Based on the feeding method, multi-station progressive dies can be divided into manual-fed progressive dies, automatic-fed progressive dies, and servo-fed progressive dies. Manual-fed progressive dies are suitable for small-batch production or the stamping of large parts. The feed of the strip is manually controlled, and auxiliary positioning devices such as locating pins and stop blocks are required on the die. Production efficiency is relatively low, but the die structure is simple and the cost is low. Automatic-fed progressive dies use mechanical feeding mechanisms (such as roller feeding and clamp feeding) to achieve continuous feeding of the strip, with a feeding accuracy of ±0.05-±0.1mm. They are suitable for medium-batch production and are widely used in the automotive and home appliance industries. Servo-fed progressive dies are the most automated type. The feeding mechanism is driven by a servo motor, with a feeding accuracy of up to ±0.01-±0.03mm. The feed distance can be adjusted in real time to compensate for material deformation, making them suitable for high-precision, high-speed stamping, such as in mobile phone parts, medical devices, and other fields.
Based on the degree of mold enclosure, multi-station progressive dies can be divided into open and closed progressive dies. Open progressive dies have separate upper and lower die blocks, with open sides for easy observation of strip feeding and waste removal. They are suitable for stamping wide strips or simple parts. However, their rigidity is poor, limiting stamping speeds to generally no more than 200 strokes/min. Closed progressive dies utilize an integral frame structure, with the upper and lower die blocks connected by columns on either side to form a closed frame. This structure offers excellent rigidity and impact resistance, capable of withstanding the substantial loads associated with high-speed stamping. Stamping speeds can reach over 600 strokes/min, making them suitable for precision, high-speed stamping applications, such as the continuous stamping of electronic components.

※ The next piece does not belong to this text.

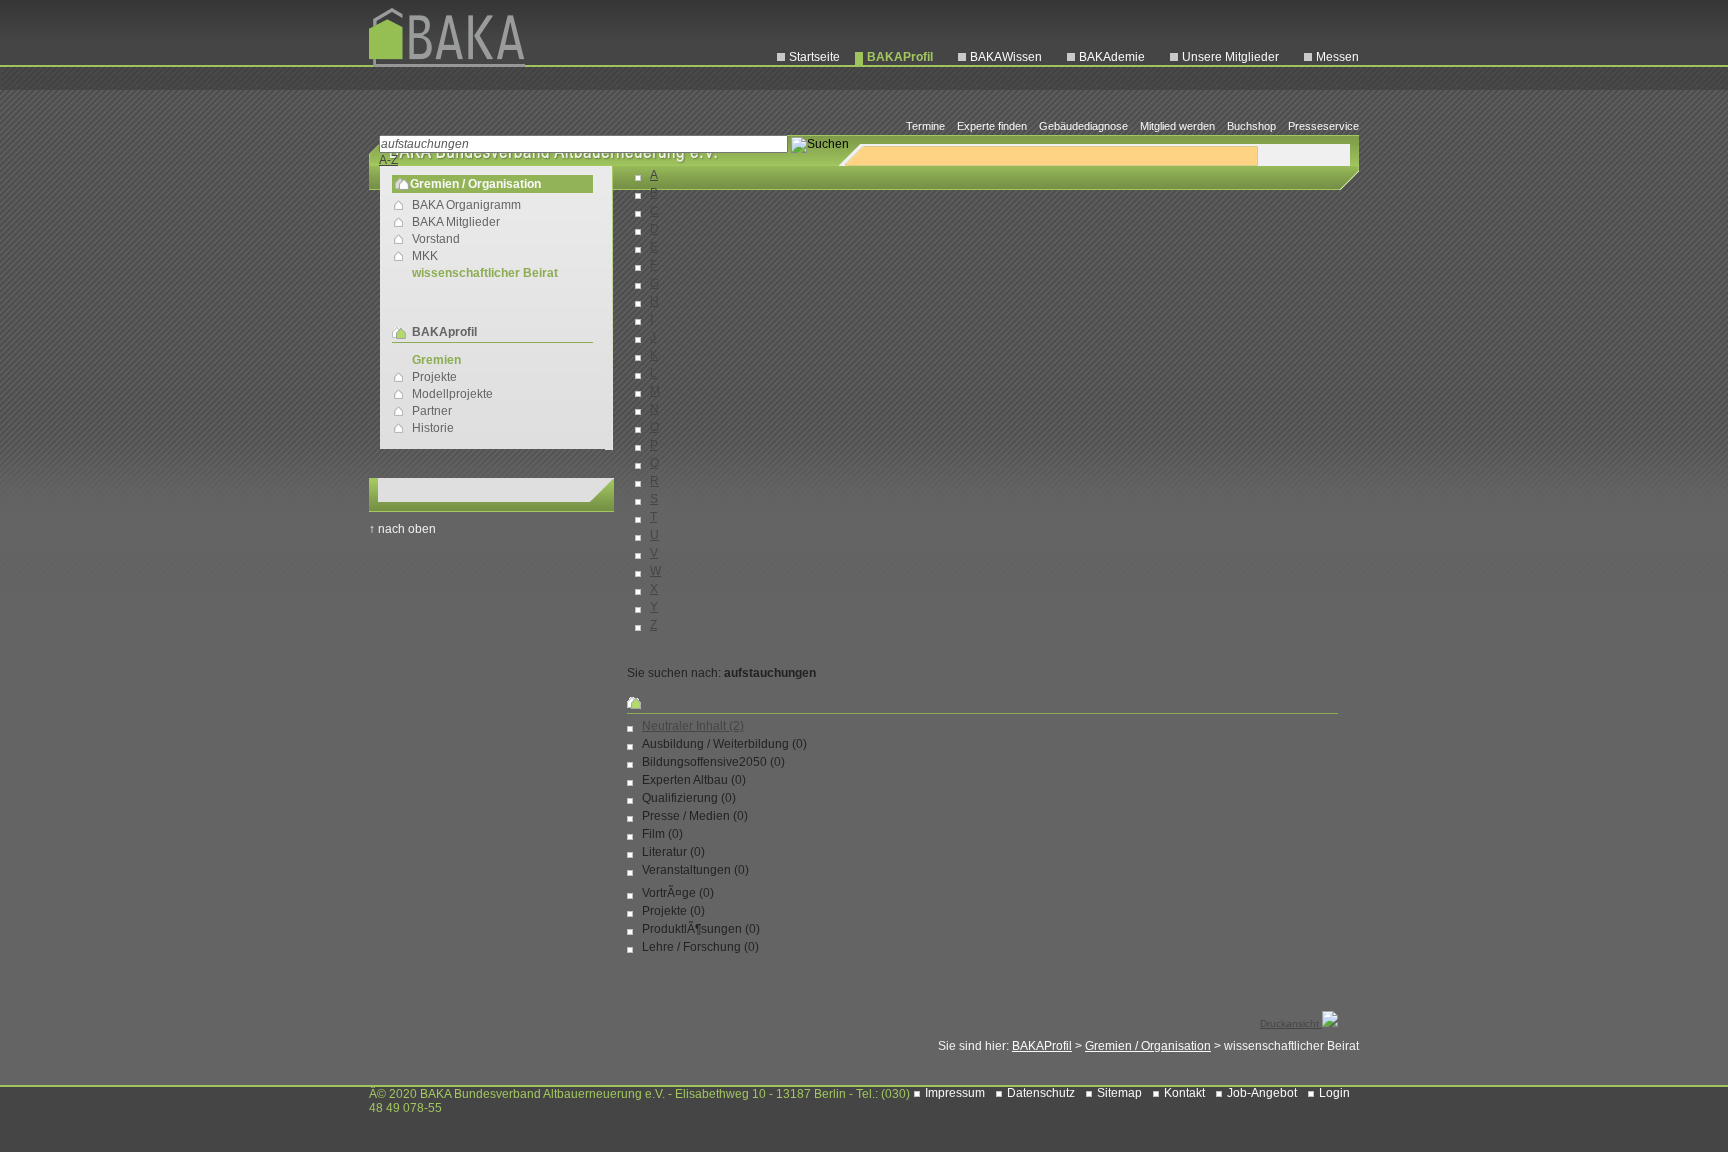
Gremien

Multi-station progressive dies can be categorized by industry, including those used in the automotive, electronics, and medical device industries. Progressive dies in the automotive industry are primarily used to produce small parts for large panels (such as door locks and seat adjustment components). These dies are relatively large (up to 3-5 meters in length) and typically have a material thickness of 1-3 mm, emphasizing mold rigidity and longevity. Progressive dies in the electronics industry primarily produce small, precision parts such as connector pins and chip lead frames. These parts are small (with an accuracy of ±0.01 mm) and made of thin materials (0.1-0.5 mm), requiring extremely high guiding and positioning accuracy. Progressive dies for medical devices must meet cleanliness requirements, requiring special surface treatments (such as passivation and polishing) to prevent material contamination. They are suitable for the production of syringe accessories and surgical instrument parts. Progressive dies in different industries have different focuses on structural design, material selection, and precision control, reflecting their unique technical requirements.